6. A method for preparing an injectable formulation having improved storage stability, the method comprising the steps of:

dissolving an appropriate amount of arginine in a nitrogen-substituted water for injection at 30° C. or lower while stirring to prepare a solution(process 1);

stirring an appropriate amount of dexibuprofen at 25˜30° C. in the solution of process 1 while maintaining the solution at 25-30° C. (process 2);

completely dissolving the solution of process 2 by adjusting the pH of the solution into 7.5±0.2 with HCl (process 3);

making a predetermined concentration by introducing an additional water for injection to the solution of process 3 (process 4);

sterilizing and filtering the solution of process 4 by passage through a 0.2 pm filter (process 5);

filling a storage container for injection with the solution of process 5 (process 6);

passing the filled storage container of 6 through a nitrogen tunnel to reduce the saturation oxygen therein to 5% or less by nitrogen substitution and then sealing the container (process 7); and

autoclaving the storage container containing the injection solution of process 7 at 121° C. for 20 minutes (process 8).

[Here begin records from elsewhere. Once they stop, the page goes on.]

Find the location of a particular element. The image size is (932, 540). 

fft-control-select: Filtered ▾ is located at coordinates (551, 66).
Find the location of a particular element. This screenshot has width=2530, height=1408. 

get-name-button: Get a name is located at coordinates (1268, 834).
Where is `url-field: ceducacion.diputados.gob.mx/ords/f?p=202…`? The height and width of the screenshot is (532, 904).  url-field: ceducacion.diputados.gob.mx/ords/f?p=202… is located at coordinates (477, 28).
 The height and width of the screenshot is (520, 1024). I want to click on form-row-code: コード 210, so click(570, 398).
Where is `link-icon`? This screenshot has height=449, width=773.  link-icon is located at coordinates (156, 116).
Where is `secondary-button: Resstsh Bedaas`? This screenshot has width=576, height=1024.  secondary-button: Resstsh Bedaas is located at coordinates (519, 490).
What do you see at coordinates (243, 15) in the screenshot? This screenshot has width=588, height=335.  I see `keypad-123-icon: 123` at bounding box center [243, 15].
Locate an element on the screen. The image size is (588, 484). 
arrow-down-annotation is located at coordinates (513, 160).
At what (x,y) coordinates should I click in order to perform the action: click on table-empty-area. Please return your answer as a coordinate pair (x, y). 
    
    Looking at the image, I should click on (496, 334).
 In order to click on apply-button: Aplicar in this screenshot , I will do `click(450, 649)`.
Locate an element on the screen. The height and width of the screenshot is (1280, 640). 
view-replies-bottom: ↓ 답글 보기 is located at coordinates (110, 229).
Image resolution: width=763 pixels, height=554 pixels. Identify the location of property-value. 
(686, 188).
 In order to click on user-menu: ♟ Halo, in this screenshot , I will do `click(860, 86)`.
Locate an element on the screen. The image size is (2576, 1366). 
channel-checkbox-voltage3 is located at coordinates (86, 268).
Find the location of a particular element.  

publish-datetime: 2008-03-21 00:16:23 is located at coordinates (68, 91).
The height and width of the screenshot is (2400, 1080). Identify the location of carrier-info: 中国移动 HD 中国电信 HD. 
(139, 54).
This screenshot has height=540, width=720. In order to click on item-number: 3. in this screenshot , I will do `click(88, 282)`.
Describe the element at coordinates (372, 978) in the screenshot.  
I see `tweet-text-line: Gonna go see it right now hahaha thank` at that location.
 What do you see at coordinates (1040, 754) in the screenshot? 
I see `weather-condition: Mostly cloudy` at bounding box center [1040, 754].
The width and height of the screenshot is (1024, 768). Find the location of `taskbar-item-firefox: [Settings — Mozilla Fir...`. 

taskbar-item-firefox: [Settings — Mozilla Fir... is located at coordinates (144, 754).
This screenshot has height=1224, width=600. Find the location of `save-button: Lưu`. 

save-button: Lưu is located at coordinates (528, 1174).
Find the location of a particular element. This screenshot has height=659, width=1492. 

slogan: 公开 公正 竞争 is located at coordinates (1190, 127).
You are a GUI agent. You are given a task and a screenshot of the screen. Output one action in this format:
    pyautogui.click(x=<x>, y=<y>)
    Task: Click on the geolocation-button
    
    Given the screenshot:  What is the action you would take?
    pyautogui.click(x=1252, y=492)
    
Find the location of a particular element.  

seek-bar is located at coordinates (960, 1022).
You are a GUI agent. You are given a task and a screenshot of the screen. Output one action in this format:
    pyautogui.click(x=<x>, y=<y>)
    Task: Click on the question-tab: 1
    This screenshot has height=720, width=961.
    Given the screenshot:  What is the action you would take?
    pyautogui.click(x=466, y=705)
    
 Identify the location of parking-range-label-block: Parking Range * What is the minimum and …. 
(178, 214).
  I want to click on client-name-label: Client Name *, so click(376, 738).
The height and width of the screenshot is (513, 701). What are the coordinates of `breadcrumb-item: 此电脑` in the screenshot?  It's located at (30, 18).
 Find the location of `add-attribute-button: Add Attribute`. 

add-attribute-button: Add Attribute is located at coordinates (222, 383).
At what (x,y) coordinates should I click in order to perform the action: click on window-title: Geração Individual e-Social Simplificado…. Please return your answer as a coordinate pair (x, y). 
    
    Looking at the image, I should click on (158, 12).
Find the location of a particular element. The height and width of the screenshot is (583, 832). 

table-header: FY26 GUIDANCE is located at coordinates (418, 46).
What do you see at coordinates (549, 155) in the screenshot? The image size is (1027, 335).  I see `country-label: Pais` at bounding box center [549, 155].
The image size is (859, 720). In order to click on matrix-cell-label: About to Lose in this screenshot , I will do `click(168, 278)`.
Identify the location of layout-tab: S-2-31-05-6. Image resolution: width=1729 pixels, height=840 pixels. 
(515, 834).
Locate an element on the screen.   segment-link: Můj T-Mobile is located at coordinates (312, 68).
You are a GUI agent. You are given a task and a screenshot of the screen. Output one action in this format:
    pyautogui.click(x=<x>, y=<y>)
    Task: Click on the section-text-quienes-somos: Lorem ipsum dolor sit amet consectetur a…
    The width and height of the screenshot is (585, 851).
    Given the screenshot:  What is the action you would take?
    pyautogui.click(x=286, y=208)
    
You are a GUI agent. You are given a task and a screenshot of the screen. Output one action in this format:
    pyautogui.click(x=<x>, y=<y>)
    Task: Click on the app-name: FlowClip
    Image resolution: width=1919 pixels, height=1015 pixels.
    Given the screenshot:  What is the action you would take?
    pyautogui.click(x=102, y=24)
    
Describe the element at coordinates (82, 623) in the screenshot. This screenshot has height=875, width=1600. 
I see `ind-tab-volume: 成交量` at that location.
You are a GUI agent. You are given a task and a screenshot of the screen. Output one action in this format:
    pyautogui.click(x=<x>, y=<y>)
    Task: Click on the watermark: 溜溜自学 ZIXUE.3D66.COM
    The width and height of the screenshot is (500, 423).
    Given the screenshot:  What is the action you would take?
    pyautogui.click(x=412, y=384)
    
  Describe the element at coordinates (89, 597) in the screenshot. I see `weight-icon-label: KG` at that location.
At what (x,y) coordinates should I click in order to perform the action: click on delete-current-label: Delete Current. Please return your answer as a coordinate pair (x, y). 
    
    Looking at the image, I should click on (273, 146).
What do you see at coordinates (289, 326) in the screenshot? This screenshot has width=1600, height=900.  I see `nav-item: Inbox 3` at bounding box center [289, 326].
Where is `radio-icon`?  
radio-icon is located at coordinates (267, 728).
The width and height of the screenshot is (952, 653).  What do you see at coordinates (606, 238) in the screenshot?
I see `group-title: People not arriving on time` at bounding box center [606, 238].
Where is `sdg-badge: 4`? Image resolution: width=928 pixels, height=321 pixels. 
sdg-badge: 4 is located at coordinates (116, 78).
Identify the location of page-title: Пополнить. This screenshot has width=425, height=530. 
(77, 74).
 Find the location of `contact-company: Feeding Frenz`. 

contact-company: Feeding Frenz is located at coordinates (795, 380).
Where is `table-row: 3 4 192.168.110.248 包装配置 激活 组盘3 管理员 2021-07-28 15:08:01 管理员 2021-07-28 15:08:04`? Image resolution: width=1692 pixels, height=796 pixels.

7. An injectable formulation with improved storage stability, prepared by subjecting the injectable formulation of claim 2 to nitrogen substitution and loading the nitrogen-substituted formulation into a storage container, with a saturation oxygen of 5% or less therein.

8. An injectable formulation with improved storage stability, prepared by subjecting the injectable formulation of claim 3 to nitrogen substitution and loading the nitrogen-substituted formulation into a storage container, with a saturation oxygen of 5% or less therein.

9. An injectable formulation with improved storage stability, prepared by subjecting the injectable formulation of claim 4 to nitrogen substitution and loading the nitrogen-substituted formulation into a storage container, with a saturation oxygen of 5% or less therein.